Your task - Each line from the one bearing "Click the Save checkmark icon in sidebar" through the last line of the entries below should be returned exactly, with pictures left out.

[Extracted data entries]
________________________
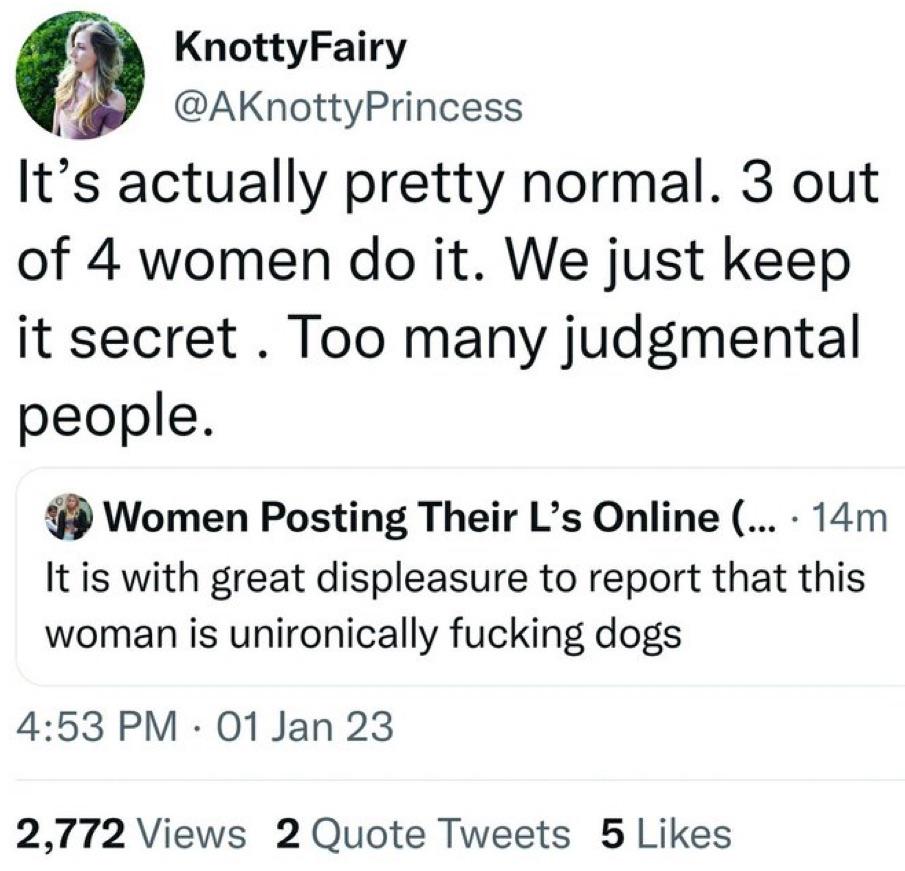Expand the truncated "(..." quoted author name
The height and width of the screenshot is (871, 905).
[750, 517]
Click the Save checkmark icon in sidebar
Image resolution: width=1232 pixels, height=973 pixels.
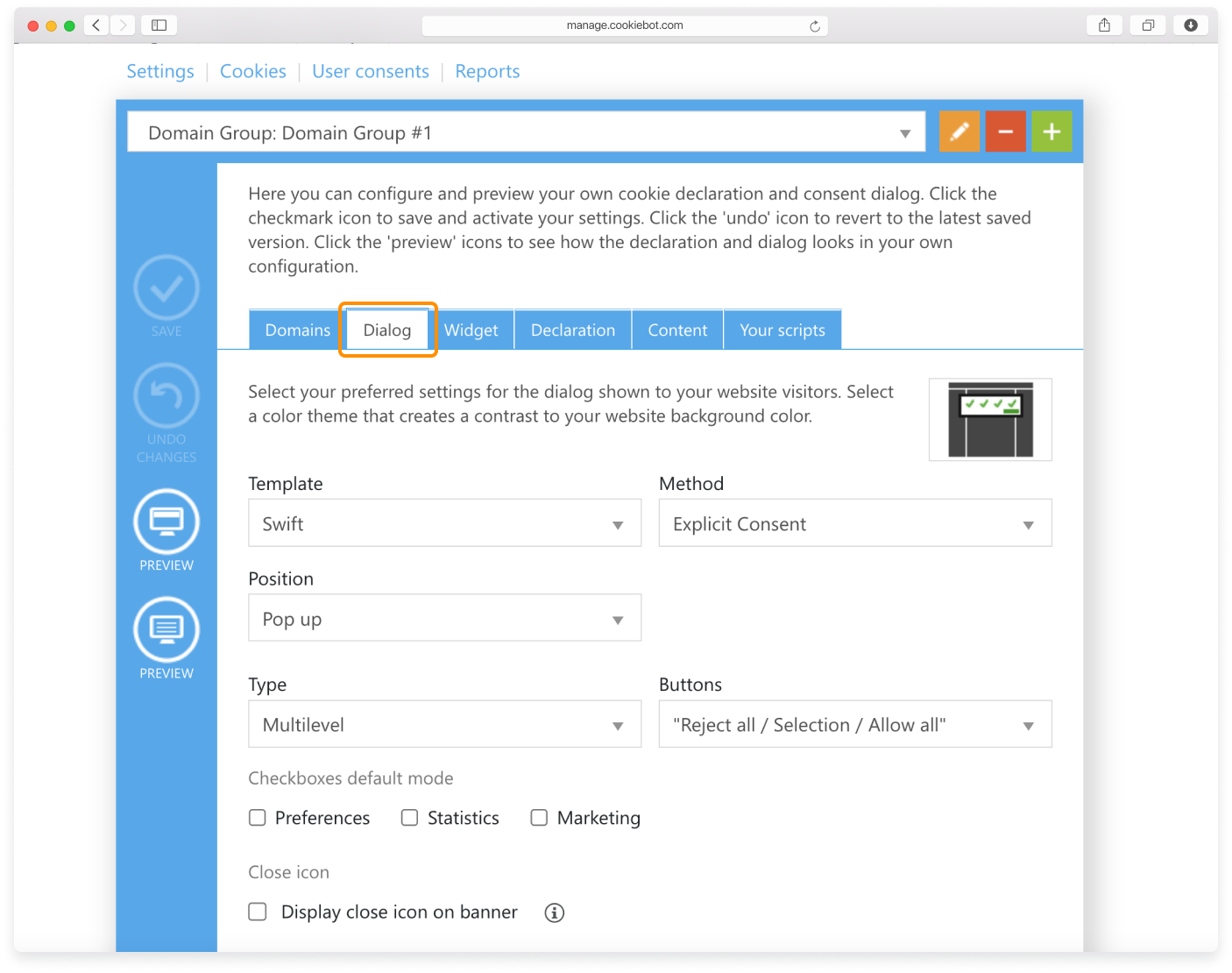click(x=166, y=288)
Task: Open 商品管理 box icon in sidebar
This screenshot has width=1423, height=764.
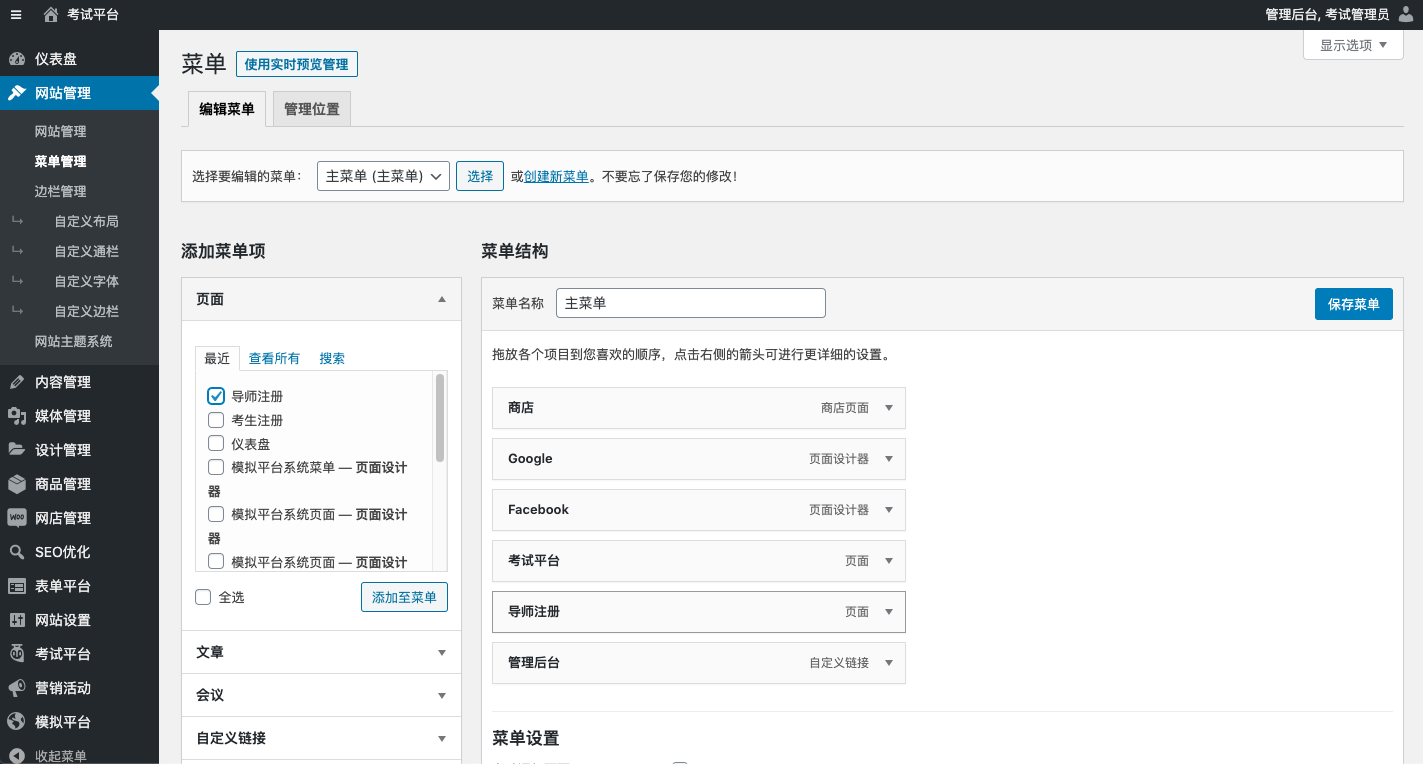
________________________
Output below -
Click the Save checkmark icon in sidebar
Image resolution: width=1232 pixels, height=973 pixels.
click(x=166, y=288)
Task: Open 商品管理 box icon in sidebar
This screenshot has width=1423, height=764.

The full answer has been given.